Chelsie Preston Crayford rose to fame in her mum Gaylene Preston's film Home By Christmas and TV mini-series Hope and Wire. The Underbelly star is to appear in Auckland Theatre Company's play Red Speedo.
1 Do you have to wear red speedos in your new play?
No, but Ryan Carter, who plays the lead character, does the whole time, so people have that to look forward to. I play a disgraced sports therapist. It's a poolside drama which uses the issue of doping in sport as a platform to talk about the age of the individual and the myth of equal opportunity - some pretty big and timely questions in the Trump era.
2 Will there be a pool on stage at the ASB Waterfront Theatre?

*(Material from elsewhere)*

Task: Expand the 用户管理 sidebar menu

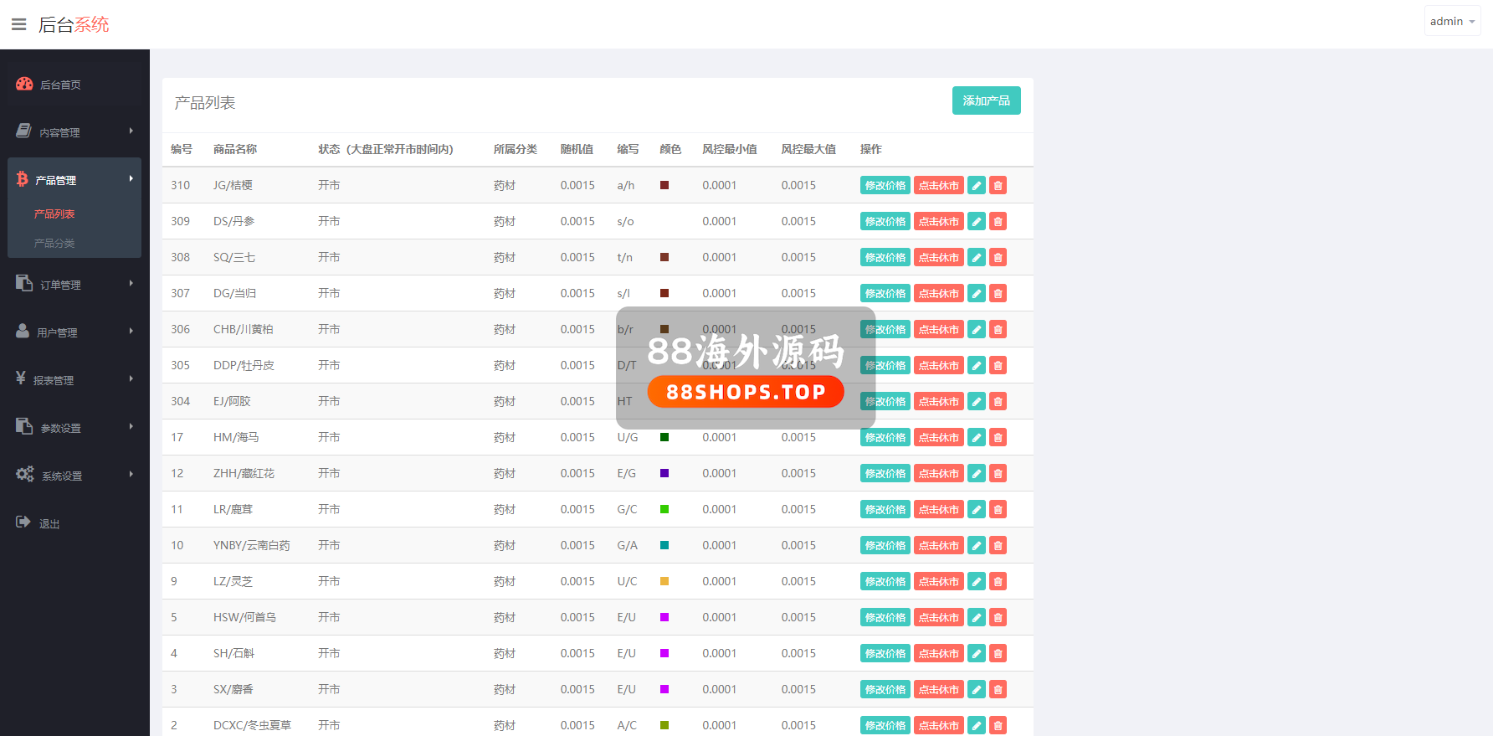Action: (74, 332)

No, there's no actual water because of the logistics of how heavy that is. It's staged on the side of an abstract, metaphorical pool.
3 How did you get into acting?
I've been acting since I was 4 because both my parents were in the film industry. Mum's a filmmaker and Dad's a musician who was doing a lot of film composition. I got my first job when one of their friends needed a kid for a water-safety campaign. I had this bit of dialogue that's still ingrained in my brain: "Hey, big person, do I look like a fish to you? I'm a kid, just a kid ..." I did my first play at 13, The Unforgiven Harvest at Downstage theatre.

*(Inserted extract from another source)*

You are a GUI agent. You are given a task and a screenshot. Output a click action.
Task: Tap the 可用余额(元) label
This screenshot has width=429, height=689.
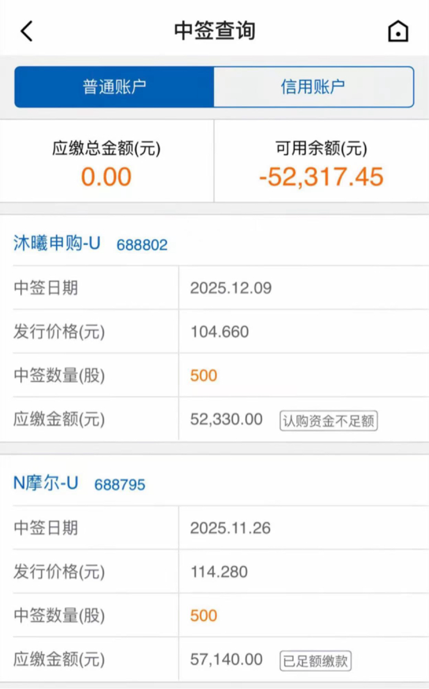[321, 149]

4 Did you continue working through drama school?
I did, although I had to take sick leave because it was prohibited. I was lucky to have Miranda Harcourt as head of acting and she was very supportive of my white lies!
5 Have you always described yourself as an actor?
There was a bit of a mental hurdle around that term. I remember working on jobs as a kid and crew members asking me if I wanted to be an actor when I grew up. I always said no because it was such a cliche. I didn't want to do it for external reasons - it was for the internal experience. I'd found a medium of expression that suited me. Even now if a stranger asks me what I do, I pause. Inevitably people ask what you've been in and then it becomes this weird, awkward conversation. The thing I've been getting a lot lately is, "So are you famous?" to which the answer must be, "Clearly not."
6 You're 30 now. Which roles would you consider your career highlights?
When I was aged 21, I played my real-life grandmother in a film that my mum made, Home By Christmas. It's a World War II drama inspired by interviews mum had done with her father on his deathbed and her mother in War Stories Our Mothers Never Told Us. Martin Henderson and I played their younger versions. It was pretty magic to be able to put myself in my grandmother's shoes. I tried to be what I perceived as her essence. There were moments of walking through scenarios she had lived that gave me the tingles. Standing on a train platform waving off a steam-train full of young soldiers going to war, the enormity of that really hit me. It's not something we can really comprehend now.
7 What was it like working with your mum?
Really cool. It's a scenario where you don't take exception to being told what to do because that's the director's job. There's a huge amount of creative respect. She's very empowering to work with because she has a lot of respect for actors' processes. We also worked together on Hope and Wire about the Christchurch earthquakes and it was great both times because we have an innate understanding of each other and a kind of shorthand language that allows you to bypass a lot of stuff.
8 Have you worked with other family members?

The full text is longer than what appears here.